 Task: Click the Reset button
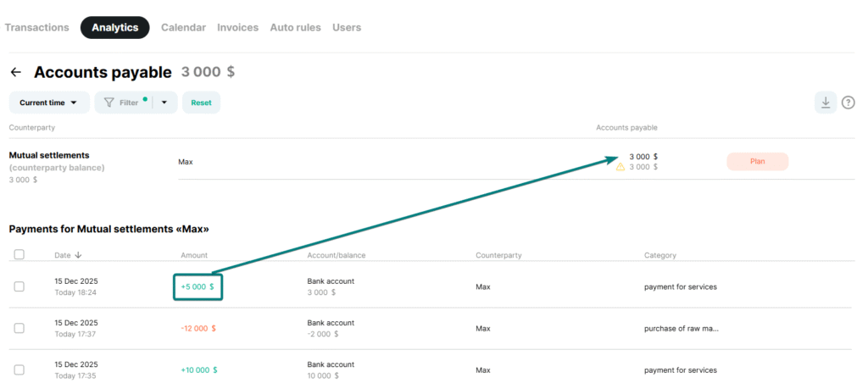(201, 103)
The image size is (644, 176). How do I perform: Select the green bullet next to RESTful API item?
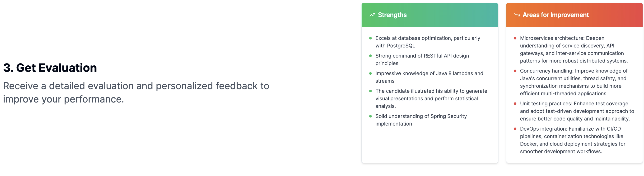point(371,56)
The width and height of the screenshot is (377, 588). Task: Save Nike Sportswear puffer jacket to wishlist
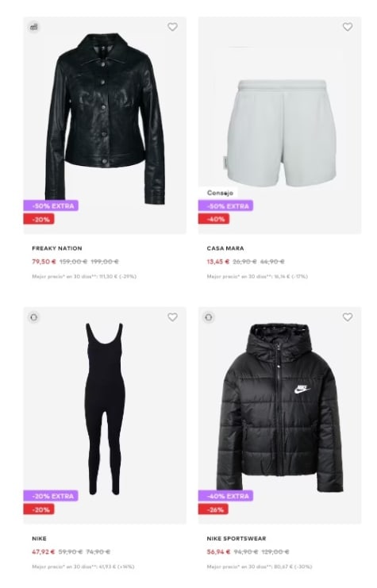point(348,317)
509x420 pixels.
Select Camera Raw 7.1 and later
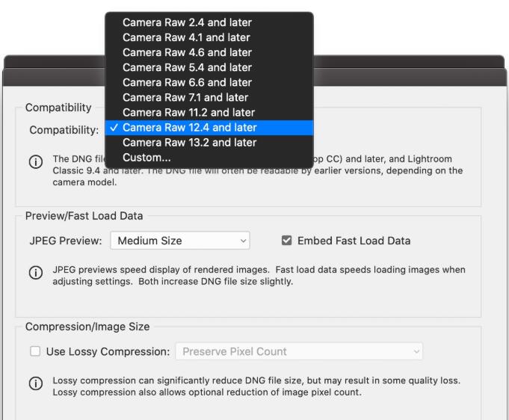click(x=187, y=97)
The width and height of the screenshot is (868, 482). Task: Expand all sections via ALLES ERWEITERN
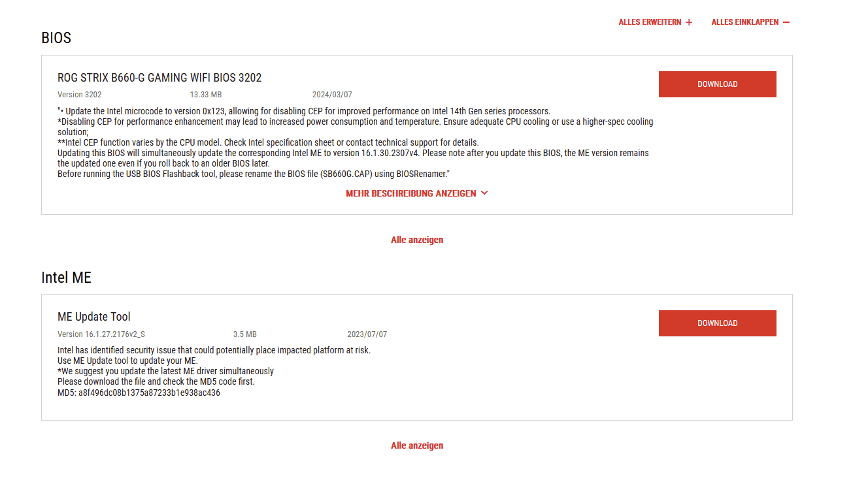[x=649, y=22]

PROBLEM TO SOLVE:
Set down every entry exactly; omit the pictures.

ANSWER FOR THE TASK:
 Task: Click the Reset button
(201, 103)
The image size is (644, 176). How do I perform: Select the green bullet next to RESTful API item?
point(371,56)
The width and height of the screenshot is (377, 588). Task: Save Nike Sportswear puffer jacket to wishlist
point(348,317)
509x420 pixels.
Select Camera Raw 7.1 and later
click(x=187, y=97)
The width and height of the screenshot is (868, 482). Task: Expand all sections via ALLES ERWEITERN
[x=649, y=22]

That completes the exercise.